I totally agree.  Confidence and knowledge  give you  :Thumbup:  marketing advantage.

----------


## Chatmaster

Hi Liz

IMO the marketing strategy with MLM normally relates to the product that you are dealing with. The strength of MLM lies with the creation of a network that shares the interest in the product or service. But this can normally be accomplished using various techniques.

I prefer Internet as it is less risky and possible to built larger networks much faster, especially if the market is international.

----------


## LizB

Thanks all so far :-) At the moment I am using internet, newspapers, flyers. 
The trick is, what I am selling does not really relate to my immediate network of contacts, so I need to get out of my 'comfort' zone and find a good way to build my contacts - without coming across as sleazy/desperate! ;-)
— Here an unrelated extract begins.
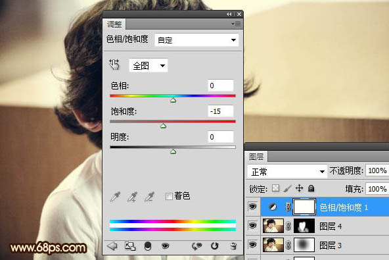Click the 饱和度 slider handle
This screenshot has height=260, width=389.
(x=163, y=126)
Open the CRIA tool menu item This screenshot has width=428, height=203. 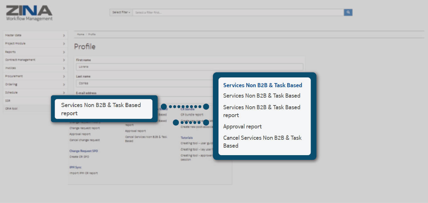coord(11,109)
(Because I hate those kinds of salespeople too!) LOL

I feel like I should do some more research into what makes my target-market tick, and also to gain the necessary confidence (like Dave said)

----------


## Dave A

> The trick is, what I am selling does not really relate to my immediate network of contacts


But perhaps they know someone who can relate/would be interested.

Until you start getting referrals from your exisiting network I believe you're not really networking. What you're actually doing is more like direct selling.

----------

LizB (20-Aug-09)

----------


## Chatmaster

When I was working at Old Mutual as a Insurance rep one of the things we were taught was that at age 25 you know at least 500 people to sell your product to or to get referrals from. Well needless to say, I thought they were crazy, only once I started building my prospecting list did I realise I knew many more than 500 people! It really works to get people that you know on-board, it makes those sales so much easier and gives you an instant network to utilize.

----------

LizB (20-Aug-09)

----------


## LizB

> But perhaps they know someone who can relate/would be interested.
> 
> Until you start getting referrals from your exisiting network I believe you're not really networking. What you're actually doing is more like direct selling.


Good point, thanks Dave. Step 1 - make my immediate network people aware of my business, and work on getting referrals from them.

----------


## LizB

> When I was working at Old Mutual as a Insurance rep one of the things we were taught was that at age 25 you know at least 500 people to sell your product to or to get referrals from. Well needless to say, I thought they were crazy, only once I started building my prospecting list did I realise I knew many more than 500 people! It really works to get people that you know on-board, it makes those sales so much easier and gives you an instant network to utilize.


That is quote a powerful thought! **runs off to work on her 500 list**

----------